TASK DIRECTIONS
The entries below contain a stretch that opens with the line containing "Screen dimensions: 1669x946" and closes with the line containing "Given: Select the 鑫田焦煤 cell"; set down that stretch exactly, both ends included, and nothing else.

━━━━━━━━━━━━━━━━━━━━

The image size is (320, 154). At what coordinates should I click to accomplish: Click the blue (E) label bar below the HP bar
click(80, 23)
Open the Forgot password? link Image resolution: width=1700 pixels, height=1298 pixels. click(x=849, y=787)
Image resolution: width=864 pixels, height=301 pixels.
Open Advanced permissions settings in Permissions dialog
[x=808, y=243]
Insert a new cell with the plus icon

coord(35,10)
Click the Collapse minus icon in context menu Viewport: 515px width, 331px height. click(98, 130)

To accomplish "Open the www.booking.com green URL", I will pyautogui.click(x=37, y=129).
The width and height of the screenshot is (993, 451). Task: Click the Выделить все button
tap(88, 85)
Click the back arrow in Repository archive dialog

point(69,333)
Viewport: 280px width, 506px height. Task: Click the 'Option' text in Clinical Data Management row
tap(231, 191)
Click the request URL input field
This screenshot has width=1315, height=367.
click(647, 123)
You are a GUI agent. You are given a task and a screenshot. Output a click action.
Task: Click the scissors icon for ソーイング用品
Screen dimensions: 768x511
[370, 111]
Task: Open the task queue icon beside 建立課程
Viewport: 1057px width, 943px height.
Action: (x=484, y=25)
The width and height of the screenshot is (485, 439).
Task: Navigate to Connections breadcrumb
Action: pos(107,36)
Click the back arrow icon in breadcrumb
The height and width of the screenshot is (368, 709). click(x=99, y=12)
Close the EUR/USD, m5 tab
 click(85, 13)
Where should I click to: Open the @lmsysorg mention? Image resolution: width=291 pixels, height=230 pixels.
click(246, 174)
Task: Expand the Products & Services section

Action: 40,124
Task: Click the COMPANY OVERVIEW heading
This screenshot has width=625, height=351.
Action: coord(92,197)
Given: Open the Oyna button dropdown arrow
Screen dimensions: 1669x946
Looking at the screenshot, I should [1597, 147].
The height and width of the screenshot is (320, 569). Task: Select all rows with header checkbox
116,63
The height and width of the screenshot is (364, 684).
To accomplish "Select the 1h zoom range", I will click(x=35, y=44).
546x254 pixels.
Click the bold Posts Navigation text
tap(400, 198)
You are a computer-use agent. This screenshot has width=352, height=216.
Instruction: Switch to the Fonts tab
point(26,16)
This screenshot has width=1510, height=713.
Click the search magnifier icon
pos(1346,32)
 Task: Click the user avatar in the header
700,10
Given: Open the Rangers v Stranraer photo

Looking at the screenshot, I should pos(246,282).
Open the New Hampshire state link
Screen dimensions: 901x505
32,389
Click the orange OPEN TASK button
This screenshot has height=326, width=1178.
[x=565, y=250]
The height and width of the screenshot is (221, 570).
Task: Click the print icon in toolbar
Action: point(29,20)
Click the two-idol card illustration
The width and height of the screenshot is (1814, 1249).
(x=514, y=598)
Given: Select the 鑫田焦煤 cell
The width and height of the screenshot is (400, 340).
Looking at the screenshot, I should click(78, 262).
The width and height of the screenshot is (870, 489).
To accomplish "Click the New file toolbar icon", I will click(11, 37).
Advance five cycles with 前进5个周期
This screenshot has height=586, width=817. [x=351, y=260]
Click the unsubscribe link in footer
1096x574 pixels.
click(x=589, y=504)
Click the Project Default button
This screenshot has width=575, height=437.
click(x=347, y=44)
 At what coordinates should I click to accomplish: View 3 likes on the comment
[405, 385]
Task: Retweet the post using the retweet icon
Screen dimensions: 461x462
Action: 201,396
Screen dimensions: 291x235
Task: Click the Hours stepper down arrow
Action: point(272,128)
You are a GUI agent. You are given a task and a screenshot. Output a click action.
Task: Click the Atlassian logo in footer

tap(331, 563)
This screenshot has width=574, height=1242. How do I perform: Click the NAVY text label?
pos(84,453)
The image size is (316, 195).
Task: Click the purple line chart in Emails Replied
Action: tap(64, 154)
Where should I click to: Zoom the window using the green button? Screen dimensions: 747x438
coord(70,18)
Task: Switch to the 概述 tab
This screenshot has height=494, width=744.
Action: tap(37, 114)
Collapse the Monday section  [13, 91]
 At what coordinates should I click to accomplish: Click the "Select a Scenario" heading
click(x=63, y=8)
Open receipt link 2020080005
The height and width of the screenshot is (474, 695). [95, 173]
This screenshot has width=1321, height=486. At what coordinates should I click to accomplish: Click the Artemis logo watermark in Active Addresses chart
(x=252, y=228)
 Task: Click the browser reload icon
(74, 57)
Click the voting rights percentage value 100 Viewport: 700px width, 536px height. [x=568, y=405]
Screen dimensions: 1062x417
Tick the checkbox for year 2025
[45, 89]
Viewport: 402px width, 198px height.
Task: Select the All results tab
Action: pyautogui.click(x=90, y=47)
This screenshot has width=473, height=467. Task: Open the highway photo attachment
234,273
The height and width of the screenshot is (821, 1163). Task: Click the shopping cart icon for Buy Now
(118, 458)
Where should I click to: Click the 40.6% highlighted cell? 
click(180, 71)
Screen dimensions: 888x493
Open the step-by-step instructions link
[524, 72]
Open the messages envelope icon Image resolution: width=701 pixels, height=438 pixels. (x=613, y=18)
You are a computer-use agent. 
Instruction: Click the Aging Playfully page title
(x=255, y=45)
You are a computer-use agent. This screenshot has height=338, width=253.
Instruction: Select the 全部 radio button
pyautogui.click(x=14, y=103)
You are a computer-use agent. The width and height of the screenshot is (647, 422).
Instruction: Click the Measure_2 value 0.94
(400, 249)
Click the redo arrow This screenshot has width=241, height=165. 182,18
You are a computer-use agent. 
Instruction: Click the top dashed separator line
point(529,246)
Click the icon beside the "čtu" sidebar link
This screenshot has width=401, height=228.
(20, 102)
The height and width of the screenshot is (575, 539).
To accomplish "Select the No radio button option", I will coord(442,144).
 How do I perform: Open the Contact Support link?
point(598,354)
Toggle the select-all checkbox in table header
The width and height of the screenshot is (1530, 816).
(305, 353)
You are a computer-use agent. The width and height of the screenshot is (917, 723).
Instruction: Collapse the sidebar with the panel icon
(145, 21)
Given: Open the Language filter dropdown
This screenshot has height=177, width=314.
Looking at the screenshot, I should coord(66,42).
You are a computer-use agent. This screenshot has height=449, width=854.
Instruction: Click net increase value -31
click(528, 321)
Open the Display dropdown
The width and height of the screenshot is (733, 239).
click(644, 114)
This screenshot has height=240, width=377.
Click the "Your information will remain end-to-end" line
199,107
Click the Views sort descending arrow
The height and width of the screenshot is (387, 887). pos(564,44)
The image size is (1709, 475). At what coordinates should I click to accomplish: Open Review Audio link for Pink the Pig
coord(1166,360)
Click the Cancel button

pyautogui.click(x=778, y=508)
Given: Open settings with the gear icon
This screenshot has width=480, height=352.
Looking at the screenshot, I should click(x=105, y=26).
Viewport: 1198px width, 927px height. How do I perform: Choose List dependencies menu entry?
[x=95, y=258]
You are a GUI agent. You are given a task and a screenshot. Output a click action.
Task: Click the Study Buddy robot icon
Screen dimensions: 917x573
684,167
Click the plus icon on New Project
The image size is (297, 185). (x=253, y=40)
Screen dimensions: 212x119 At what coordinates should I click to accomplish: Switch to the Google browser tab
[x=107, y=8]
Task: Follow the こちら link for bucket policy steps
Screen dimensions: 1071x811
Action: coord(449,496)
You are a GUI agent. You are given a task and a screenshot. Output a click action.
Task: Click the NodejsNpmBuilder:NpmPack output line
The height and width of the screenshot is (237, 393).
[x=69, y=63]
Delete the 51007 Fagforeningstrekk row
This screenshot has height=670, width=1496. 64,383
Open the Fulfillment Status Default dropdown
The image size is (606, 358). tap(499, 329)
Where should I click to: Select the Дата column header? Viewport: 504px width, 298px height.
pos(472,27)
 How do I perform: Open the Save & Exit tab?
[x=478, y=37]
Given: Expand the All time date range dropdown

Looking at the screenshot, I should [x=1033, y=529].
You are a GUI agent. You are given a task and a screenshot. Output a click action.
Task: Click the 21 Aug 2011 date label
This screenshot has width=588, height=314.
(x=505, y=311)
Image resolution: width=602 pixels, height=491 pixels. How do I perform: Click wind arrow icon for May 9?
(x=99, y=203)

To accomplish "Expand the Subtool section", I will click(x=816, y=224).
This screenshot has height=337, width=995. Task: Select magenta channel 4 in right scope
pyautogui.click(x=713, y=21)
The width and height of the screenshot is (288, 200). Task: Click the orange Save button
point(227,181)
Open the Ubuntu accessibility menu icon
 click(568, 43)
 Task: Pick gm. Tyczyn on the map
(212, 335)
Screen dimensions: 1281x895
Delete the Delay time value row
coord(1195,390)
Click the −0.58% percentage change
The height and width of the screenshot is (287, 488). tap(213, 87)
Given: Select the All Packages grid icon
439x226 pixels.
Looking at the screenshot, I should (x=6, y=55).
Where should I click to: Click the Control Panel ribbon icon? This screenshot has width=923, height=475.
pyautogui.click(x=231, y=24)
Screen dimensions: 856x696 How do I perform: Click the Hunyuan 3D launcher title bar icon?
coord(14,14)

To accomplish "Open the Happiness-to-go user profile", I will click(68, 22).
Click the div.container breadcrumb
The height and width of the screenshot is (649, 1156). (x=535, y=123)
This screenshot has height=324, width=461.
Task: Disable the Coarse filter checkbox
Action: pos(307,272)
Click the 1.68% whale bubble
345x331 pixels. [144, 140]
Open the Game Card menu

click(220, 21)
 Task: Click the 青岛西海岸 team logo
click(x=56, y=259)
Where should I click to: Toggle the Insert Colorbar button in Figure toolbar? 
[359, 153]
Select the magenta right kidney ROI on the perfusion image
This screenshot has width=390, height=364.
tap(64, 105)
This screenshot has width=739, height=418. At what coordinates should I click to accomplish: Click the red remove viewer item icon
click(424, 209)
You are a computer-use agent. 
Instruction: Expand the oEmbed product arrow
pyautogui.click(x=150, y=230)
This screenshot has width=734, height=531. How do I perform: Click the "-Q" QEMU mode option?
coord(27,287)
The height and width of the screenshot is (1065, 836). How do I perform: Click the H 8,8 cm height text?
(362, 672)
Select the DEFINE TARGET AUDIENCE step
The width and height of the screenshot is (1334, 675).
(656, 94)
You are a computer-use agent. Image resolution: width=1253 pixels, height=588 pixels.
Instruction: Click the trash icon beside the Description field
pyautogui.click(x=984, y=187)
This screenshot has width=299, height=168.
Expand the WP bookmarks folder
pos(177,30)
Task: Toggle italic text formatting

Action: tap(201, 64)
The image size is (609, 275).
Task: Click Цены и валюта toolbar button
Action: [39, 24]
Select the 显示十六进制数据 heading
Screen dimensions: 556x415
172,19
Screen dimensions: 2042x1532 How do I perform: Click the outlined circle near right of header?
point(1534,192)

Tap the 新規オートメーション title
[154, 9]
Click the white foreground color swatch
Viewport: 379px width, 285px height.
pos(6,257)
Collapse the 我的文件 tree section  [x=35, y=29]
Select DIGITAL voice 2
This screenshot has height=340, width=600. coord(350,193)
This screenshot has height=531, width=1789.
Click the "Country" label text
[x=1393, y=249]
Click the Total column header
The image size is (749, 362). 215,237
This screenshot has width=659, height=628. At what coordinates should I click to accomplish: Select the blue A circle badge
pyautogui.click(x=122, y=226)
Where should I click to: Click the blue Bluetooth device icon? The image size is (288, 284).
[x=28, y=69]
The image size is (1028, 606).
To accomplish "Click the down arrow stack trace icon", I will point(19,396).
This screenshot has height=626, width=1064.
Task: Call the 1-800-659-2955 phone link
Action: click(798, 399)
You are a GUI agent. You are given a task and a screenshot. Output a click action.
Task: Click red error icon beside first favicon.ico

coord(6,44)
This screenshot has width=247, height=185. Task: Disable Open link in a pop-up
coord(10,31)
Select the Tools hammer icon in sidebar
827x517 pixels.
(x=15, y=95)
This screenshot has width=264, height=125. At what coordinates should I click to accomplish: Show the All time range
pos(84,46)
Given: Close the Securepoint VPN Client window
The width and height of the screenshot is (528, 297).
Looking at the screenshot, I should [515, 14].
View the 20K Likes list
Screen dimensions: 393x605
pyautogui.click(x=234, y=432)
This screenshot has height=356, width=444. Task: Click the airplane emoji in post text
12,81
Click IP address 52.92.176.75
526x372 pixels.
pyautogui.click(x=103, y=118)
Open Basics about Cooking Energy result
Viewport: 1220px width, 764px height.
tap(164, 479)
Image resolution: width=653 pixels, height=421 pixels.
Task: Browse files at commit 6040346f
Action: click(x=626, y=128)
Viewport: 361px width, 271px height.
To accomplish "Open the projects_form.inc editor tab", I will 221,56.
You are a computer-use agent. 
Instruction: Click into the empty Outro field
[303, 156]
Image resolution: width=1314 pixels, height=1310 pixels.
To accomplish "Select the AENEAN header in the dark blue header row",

━━━━━━━━━━━━━━━━━━━━

TASK RESPONSE
Screen dimensions: 1669x946
Looking at the screenshot, I should [1597, 147].
The height and width of the screenshot is (320, 569). Task: Select all rows with header checkbox
116,63
The height and width of the screenshot is (364, 684).
To accomplish "Select the 1h zoom range", I will click(x=35, y=44).
546x254 pixels.
Click the bold Posts Navigation text
tap(400, 198)
You are a computer-use agent. This screenshot has width=352, height=216.
Instruction: Switch to the Fonts tab
point(26,16)
This screenshot has width=1510, height=713.
Click the search magnifier icon
pos(1346,32)
 Task: Click the user avatar in the header
700,10
Given: Open the Rangers v Stranraer photo

Looking at the screenshot, I should pos(246,282).
Open the New Hampshire state link
Screen dimensions: 901x505
32,389
Click the orange OPEN TASK button
This screenshot has height=326, width=1178.
[x=565, y=250]
The height and width of the screenshot is (221, 570).
Task: Click the print icon in toolbar
Action: point(29,20)
Click the two-idol card illustration
The width and height of the screenshot is (1814, 1249).
(x=514, y=598)
Given: Select the 鑫田焦煤 cell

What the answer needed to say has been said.